Canada’s Drug Agency, which evaluates clinical evidence, safety, cost effectiveness and system readiness to guide provincial and territorial public funding decisions, has released a draft recommendation against public reimbursement for lecanemab.
Lecanemab is a new disease-modifying therapy for early-stage Alzheimer’s disease that was conditionally approved by Health Canada in the fall.
This draft recommendation is discouraging for many people living with dementia and their families. However, the Agency’s decision remains open for feedback until March 5, when a final recommendation will be made.
We share the disappointment surrounding this draft recommendation. At the same time, it underscores the need to address health-care system capacity and existing inequities, so we can be prepared to deliver treatments more effectively, accessibly, and fairly.
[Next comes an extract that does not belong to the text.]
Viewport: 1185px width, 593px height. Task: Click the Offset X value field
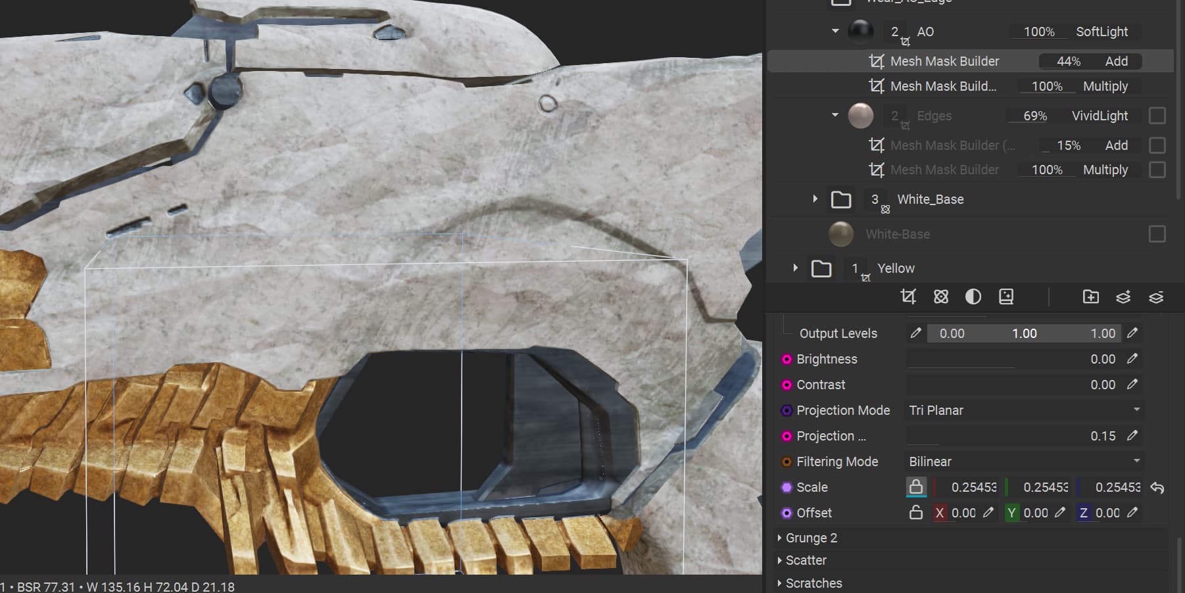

The Agency identified several systemic and equity considerations in its decision, including the need for improved access to timely diagnosis and clearer care pathways — particularly for individuals who face barriers accessing health care due to geography, gender or identity. The draft recommendation also noted uncertainty regarding the therapy’s benefits and safety.
The Alzheimer Society of Manitoba remains committed to representing the voices of people living with dementia and care partners, and to advocating for equitable access to care, supports and emerging treatment options.